(The data):
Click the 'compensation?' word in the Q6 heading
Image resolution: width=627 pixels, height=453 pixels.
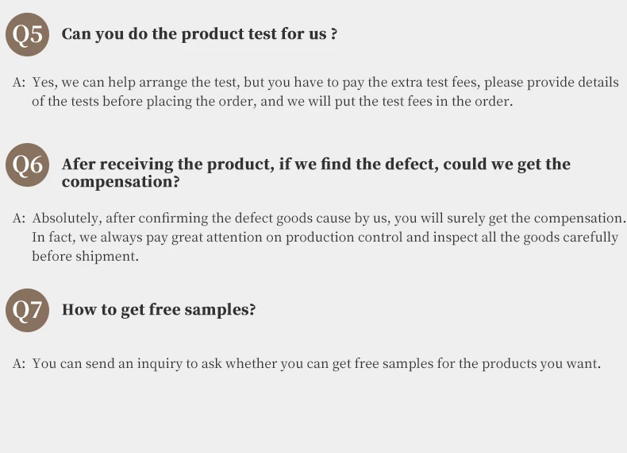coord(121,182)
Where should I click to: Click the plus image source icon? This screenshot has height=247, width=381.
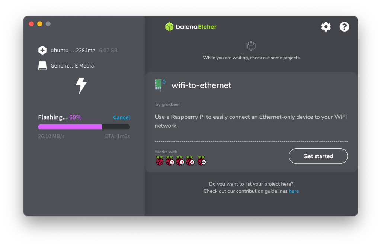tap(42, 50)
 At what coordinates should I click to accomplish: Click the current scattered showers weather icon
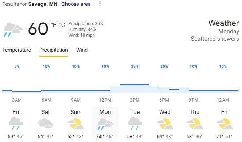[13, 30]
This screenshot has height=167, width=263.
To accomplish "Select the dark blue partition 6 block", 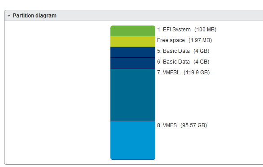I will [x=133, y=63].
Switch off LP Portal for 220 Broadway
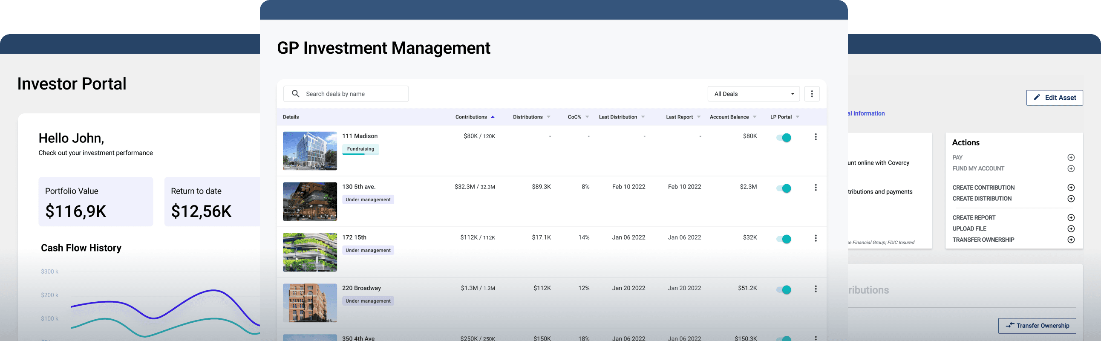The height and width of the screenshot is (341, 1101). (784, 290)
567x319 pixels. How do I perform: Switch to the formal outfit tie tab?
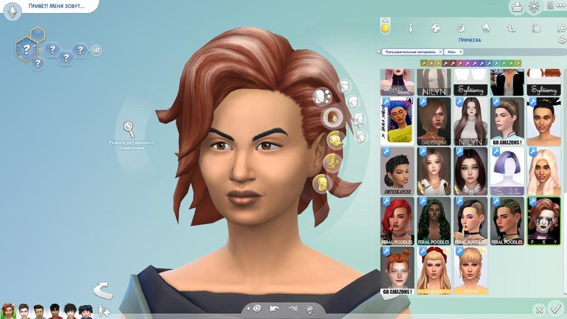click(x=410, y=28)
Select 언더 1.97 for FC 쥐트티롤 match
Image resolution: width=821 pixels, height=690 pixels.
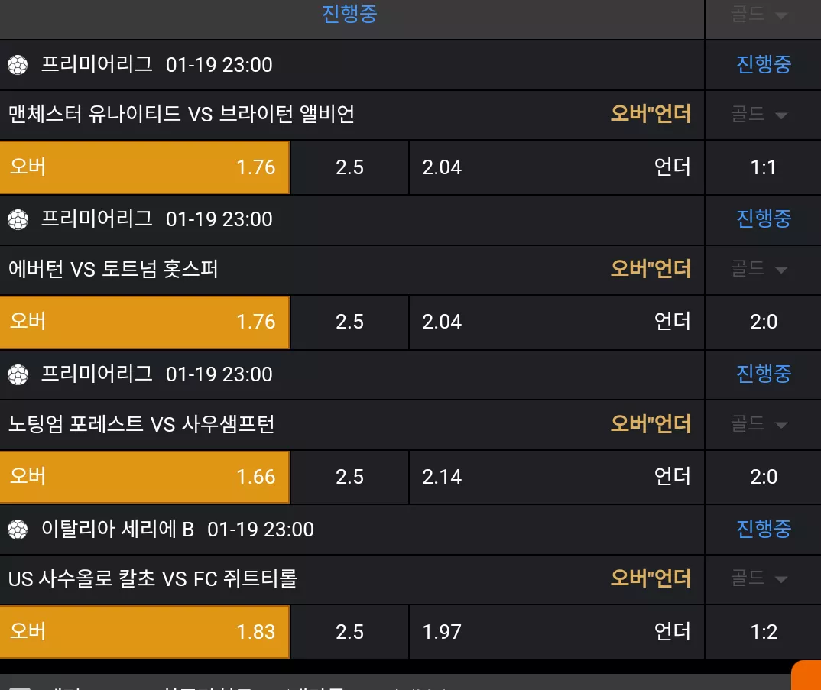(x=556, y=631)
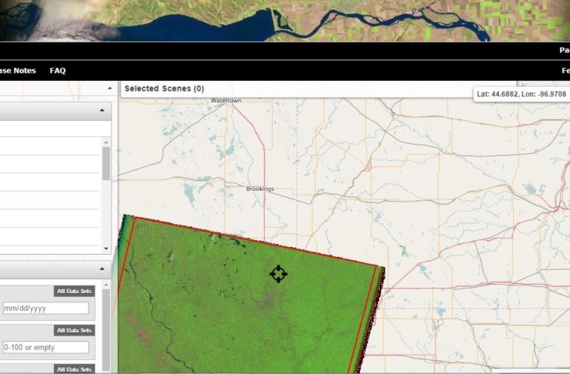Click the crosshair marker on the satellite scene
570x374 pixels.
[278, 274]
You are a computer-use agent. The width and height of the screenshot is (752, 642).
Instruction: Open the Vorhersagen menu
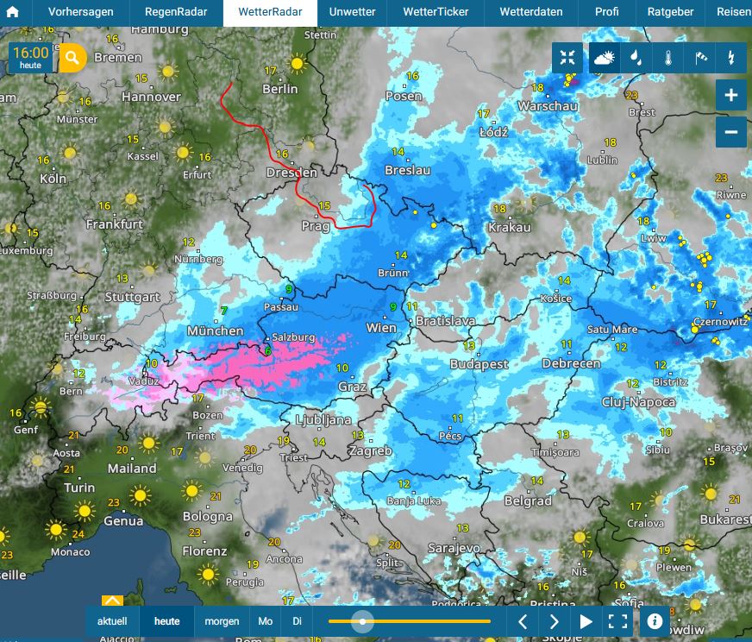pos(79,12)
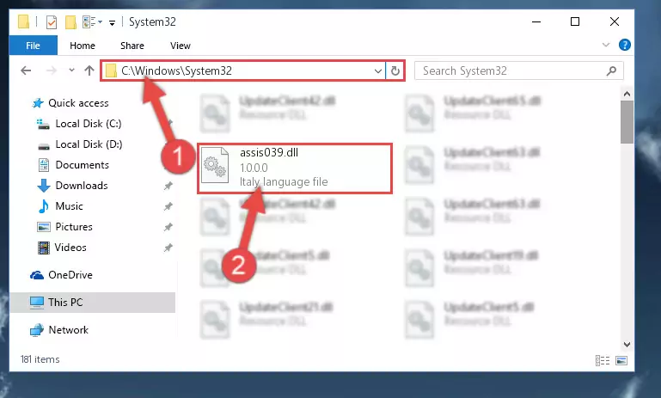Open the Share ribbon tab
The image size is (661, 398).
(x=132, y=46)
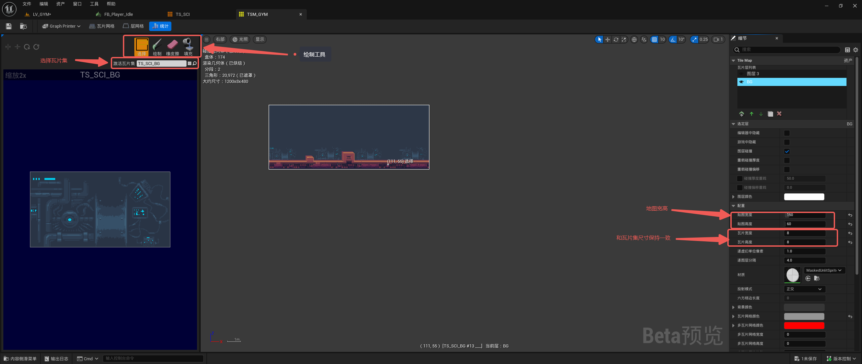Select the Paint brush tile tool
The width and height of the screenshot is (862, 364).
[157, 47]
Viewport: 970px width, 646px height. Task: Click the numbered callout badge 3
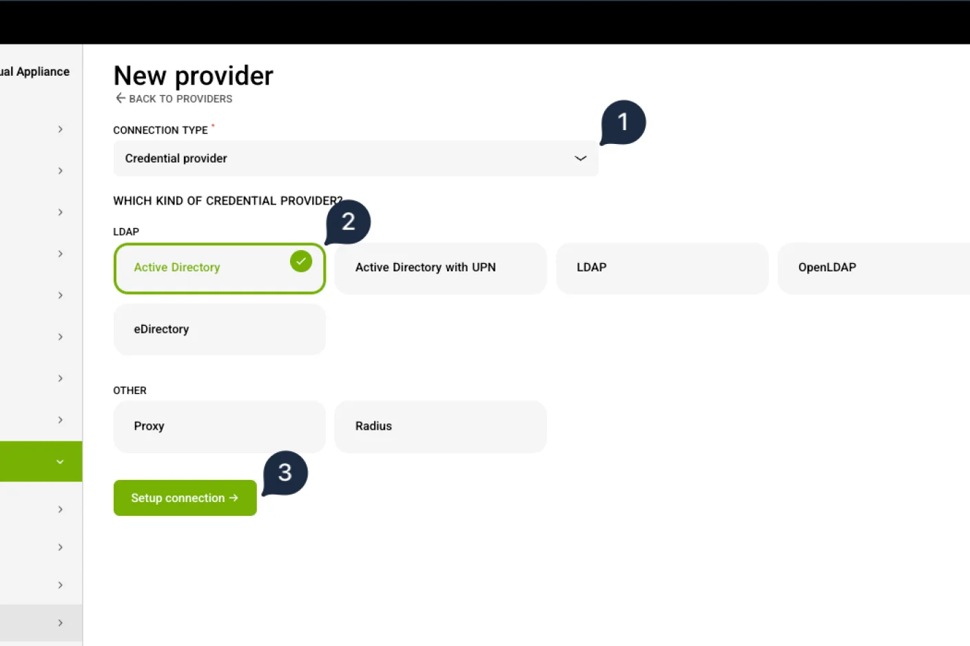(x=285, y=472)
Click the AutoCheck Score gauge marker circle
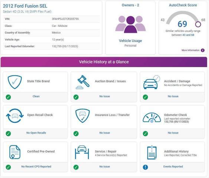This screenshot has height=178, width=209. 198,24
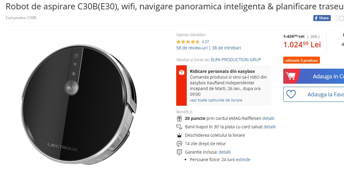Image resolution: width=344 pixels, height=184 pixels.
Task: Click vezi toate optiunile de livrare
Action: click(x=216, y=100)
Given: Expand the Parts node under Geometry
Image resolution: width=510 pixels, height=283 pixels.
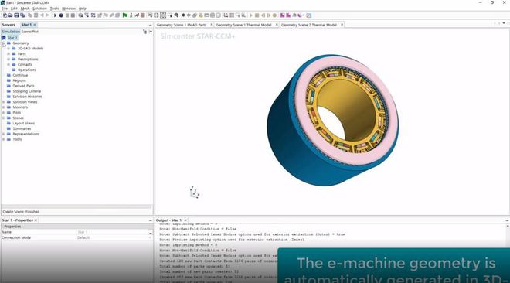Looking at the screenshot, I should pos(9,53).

(Problem): Transcribe the items from the line that contains "Viewport: 970px width, 646px" through the end of the items, leaving the pictures out.

(Final result):
Viewport: 970px width, 646px height. Task: Click the numbered callout badge 3
(x=285, y=472)
Click the AutoCheck Score gauge marker circle
This screenshot has height=178, width=209. 198,24
Image resolution: width=344 pixels, height=184 pixels.
Task: Click vezi toate optiunile de livrare
Action: click(x=216, y=100)
Given: Expand the Parts node under Geometry
Image resolution: width=510 pixels, height=283 pixels.
Looking at the screenshot, I should pos(9,53).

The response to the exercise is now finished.